Bu duygusal hezeyan içerisinde, Fethullah Gülen gibi bir kişinin siyasi dengeler üzerindeki etkisini Türkiye’nin geçmişi ve geleceği için doğal ve gerekli bir unsur olarak görmek Türkiye’nin bağlı olduğu birçok ilkeyi görmezden gelmek demektir. Demokrasisine, Laikliğine sahip çıkmaya üşenenlerin başka bir güce, sonucu ne olursa olsun, vekâlet vermeye hazır olduğunun resmidir. Bundan böyle demokrasiyi savunmak için, ne orduya ne de dini bir lidere ihtiyaç var. Özellikle bu durum demokrasinin kendisiyle çelişiyorsa.

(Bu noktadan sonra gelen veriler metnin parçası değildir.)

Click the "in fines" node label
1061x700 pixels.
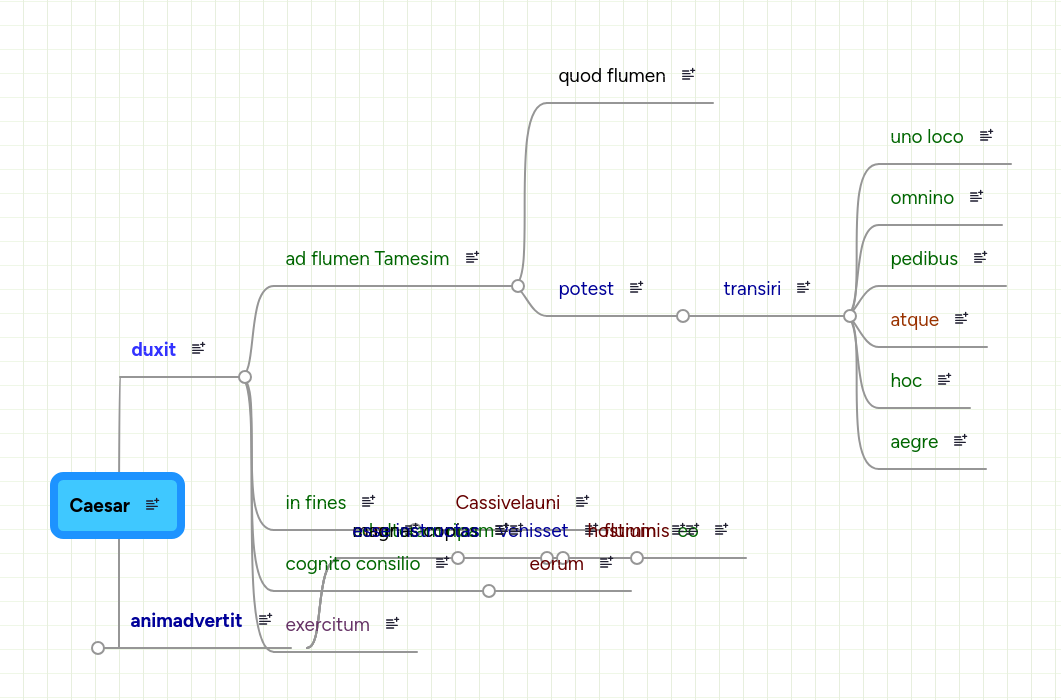(x=315, y=502)
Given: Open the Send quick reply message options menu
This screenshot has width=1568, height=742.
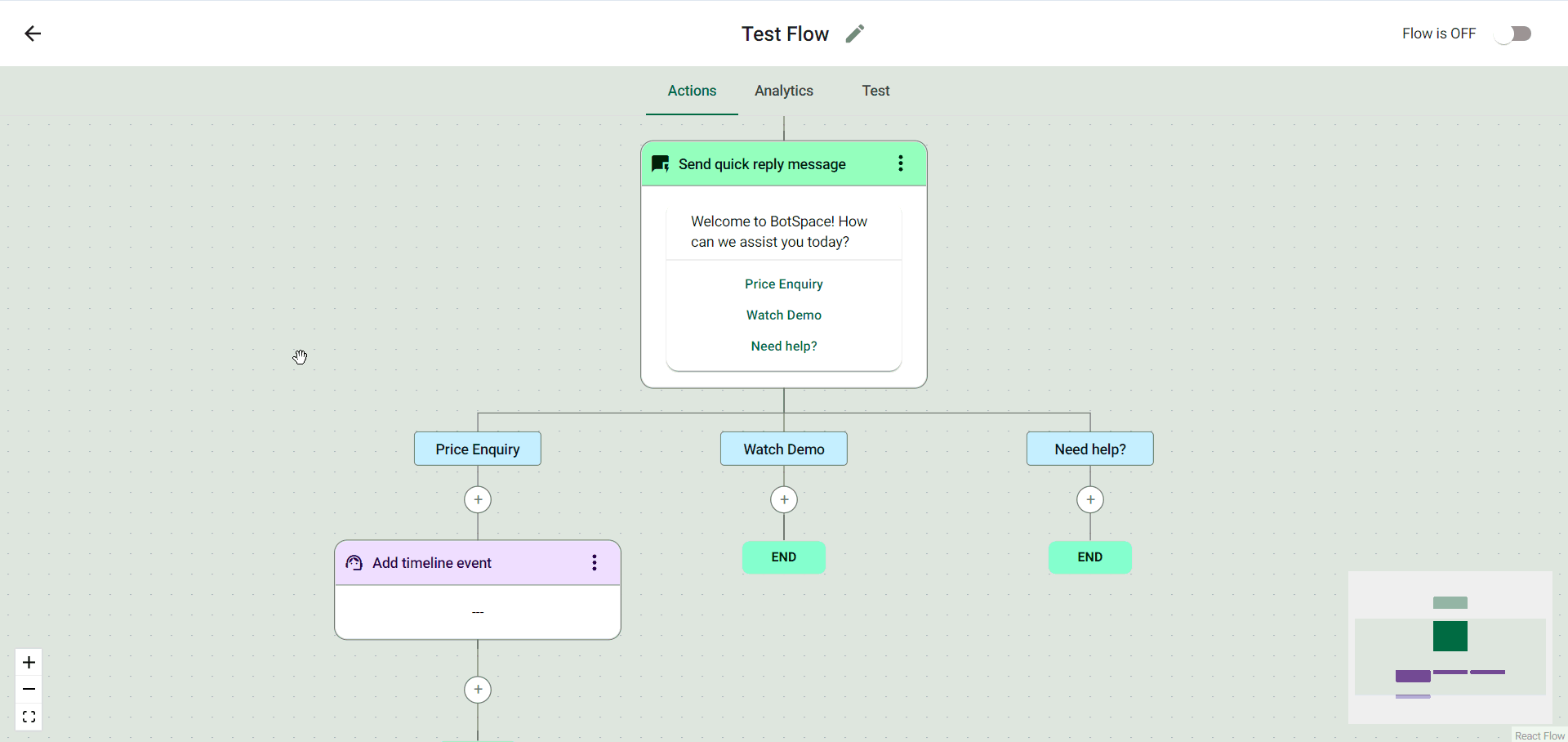Looking at the screenshot, I should click(901, 163).
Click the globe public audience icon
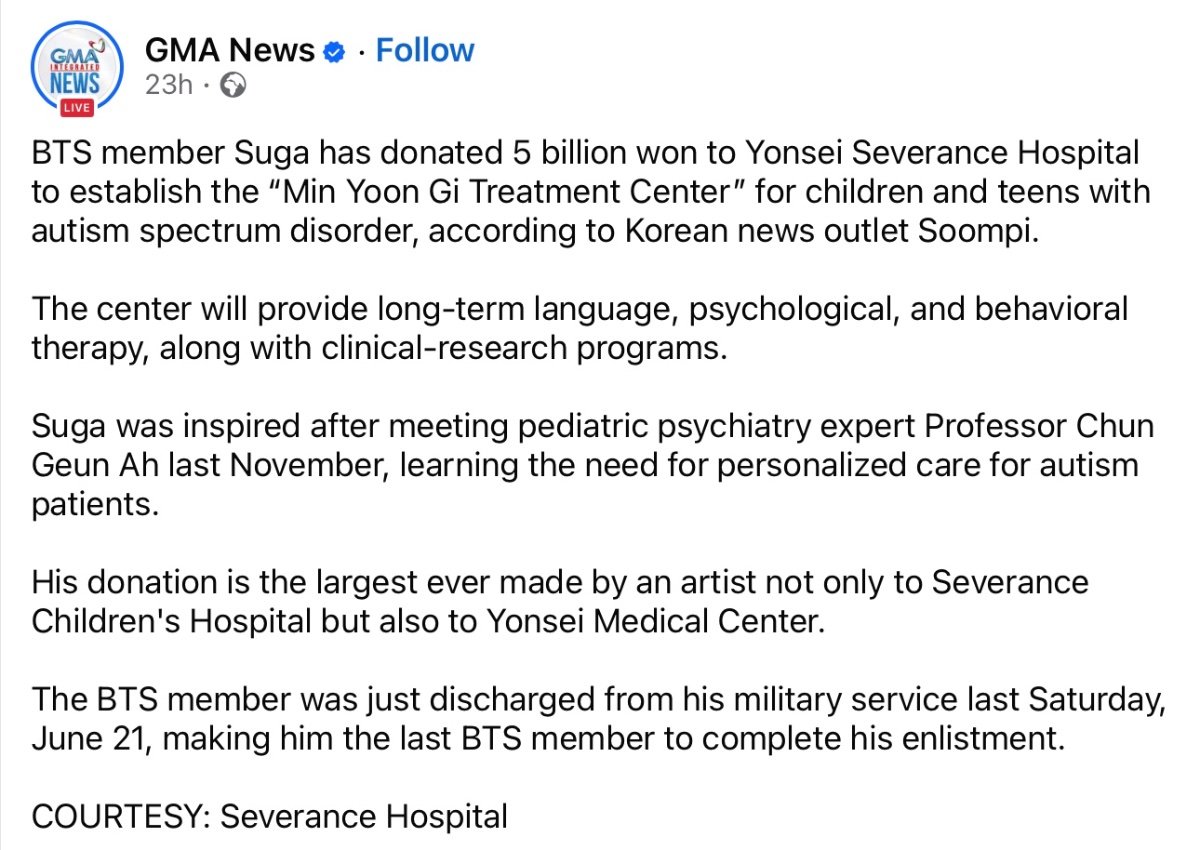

Yapılması gereken, kayıtsız şartsız biçimde halkın kendisi için verilen kararlarda katılımcı olması. İktidara, hizmetkârlığını hatırlatması ve bunu iletişim ile yapması. Gençlerin savunduğu şey için protesto yaptığı gibi, seçim ve bilgilendirme süreçlerinde aktif ve sürekli unsur olarak kendisini göstermesi.
 
Karamsar bir gerçek olsa da artık yeni nesil eskisi kadar deterjan reklamlarına güvenmiyor. Çocukluklarından beri gördükleri şeyler insanlara dar geliyor. Reklama inanmayana reklam çektirmek de zor iş. O yüzden şu anda bizi heyecanlandıran yeni şeylerden birisi olan internetle devrimleşiyoruz. Herkesi uyandıracak kadar yaygınlaşacak mı? Yoksa duygusal ve gerçeklikten uzak farklı bölünmelere mi neden olacak bilinmez ama birbirimize saygı duyacağımızı ve ileri gideceğimizi garantileyen birkaç prensibi yanımızda götürmemiz gerekiyor gibi.